Set down each line of the listing below exactly as it is written.

# # # # # # #

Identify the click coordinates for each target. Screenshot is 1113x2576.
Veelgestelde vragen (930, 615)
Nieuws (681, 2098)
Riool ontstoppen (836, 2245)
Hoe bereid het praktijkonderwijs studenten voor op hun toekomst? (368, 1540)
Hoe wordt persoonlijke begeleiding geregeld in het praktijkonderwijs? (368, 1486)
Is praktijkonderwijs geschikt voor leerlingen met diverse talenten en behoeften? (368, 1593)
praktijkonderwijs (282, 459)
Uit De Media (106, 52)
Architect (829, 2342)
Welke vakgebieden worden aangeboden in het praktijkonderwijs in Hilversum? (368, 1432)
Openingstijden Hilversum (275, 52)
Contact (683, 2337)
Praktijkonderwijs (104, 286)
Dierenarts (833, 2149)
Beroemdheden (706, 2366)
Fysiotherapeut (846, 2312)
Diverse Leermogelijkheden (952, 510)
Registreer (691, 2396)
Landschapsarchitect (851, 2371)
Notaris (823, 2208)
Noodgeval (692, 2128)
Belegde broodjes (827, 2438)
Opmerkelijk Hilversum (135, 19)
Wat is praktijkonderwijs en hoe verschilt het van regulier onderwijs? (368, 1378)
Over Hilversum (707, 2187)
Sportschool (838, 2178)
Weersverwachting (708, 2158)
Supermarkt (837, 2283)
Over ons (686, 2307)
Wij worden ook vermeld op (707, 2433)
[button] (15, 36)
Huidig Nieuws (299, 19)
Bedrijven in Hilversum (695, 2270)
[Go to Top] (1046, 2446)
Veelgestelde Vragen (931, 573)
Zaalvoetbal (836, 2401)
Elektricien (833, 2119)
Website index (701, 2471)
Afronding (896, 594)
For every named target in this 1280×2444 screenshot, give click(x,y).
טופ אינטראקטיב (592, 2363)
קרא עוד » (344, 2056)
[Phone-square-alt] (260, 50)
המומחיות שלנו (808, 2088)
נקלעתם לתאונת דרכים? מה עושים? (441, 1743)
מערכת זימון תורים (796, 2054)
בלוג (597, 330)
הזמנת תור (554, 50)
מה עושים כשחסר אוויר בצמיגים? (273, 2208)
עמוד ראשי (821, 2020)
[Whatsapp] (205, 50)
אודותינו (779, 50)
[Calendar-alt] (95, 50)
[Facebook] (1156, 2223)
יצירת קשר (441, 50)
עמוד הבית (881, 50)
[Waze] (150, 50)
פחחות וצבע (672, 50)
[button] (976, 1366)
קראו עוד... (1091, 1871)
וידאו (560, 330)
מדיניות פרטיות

# # # # # # #

ANSWER BOX:
Identify the click coordinates for each target. Screenshot is 1113x2576.
Veelgestelde vragen (930, 615)
Nieuws (681, 2098)
Riool ontstoppen (836, 2245)
Hoe bereid het praktijkonderwijs studenten voor op hun toekomst? (368, 1540)
Hoe wordt persoonlijke begeleiding geregeld in het praktijkonderwijs? (368, 1486)
Is praktijkonderwijs geschikt voor leerlingen met diverse talenten en behoeften? (368, 1593)
praktijkonderwijs (282, 459)
Uit De Media (106, 52)
Architect (829, 2342)
Welke vakgebieden worden aangeboden in het praktijkonderwijs in Hilversum? (368, 1432)
Openingstijden Hilversum (275, 52)
Contact (683, 2337)
Praktijkonderwijs (104, 286)
Dierenarts (833, 2149)
Beroemdheden (706, 2366)
Fysiotherapeut (846, 2312)
Diverse Leermogelijkheden (952, 510)
Registreer (691, 2396)
Landschapsarchitect (851, 2371)
Notaris (823, 2208)
Noodgeval (692, 2128)
Belegde broodjes (827, 2438)
Opmerkelijk Hilversum (135, 19)
Wat is praktijkonderwijs en hoe verschilt het van regulier onderwijs? (368, 1378)
Over Hilversum (707, 2187)
Sportschool (838, 2178)
Weersverwachting (708, 2158)
Supermarkt (837, 2283)
Over ons (686, 2307)
Wij worden ook vermeld op (707, 2433)
[button] (15, 36)
Huidig Nieuws (299, 19)
Bedrijven in Hilversum (695, 2270)
[Go to Top] (1046, 2446)
Veelgestelde Vragen (931, 573)
Zaalvoetbal (836, 2401)
Elektricien (833, 2119)
Website index (701, 2471)
Afronding (896, 594)
For every named target in this 1280×2444 screenshot, give click(x,y).
טופ אינטראקטיב (592, 2363)
קרא עוד » (344, 2056)
[Phone-square-alt] (260, 50)
המומחיות שלנו (808, 2088)
נקלעתם לתאונת דרכים? מה עושים? (441, 1743)
מערכת זימון תורים (796, 2054)
בלוג (597, 330)
הזמנת תור (554, 50)
מה עושים כשחסר אוויר בצמיגים? (273, 2208)
עמוד ראשי (821, 2020)
[Whatsapp] (205, 50)
אודותינו (779, 50)
[Calendar-alt] (95, 50)
[Facebook] (1156, 2223)
יצירת קשר (441, 50)
עמוד הבית (881, 50)
[Waze] (150, 50)
פחחות וצבע (672, 50)
[button] (976, 1366)
קראו עוד... (1091, 1871)
וידאו (560, 330)
מדיניות פרטיות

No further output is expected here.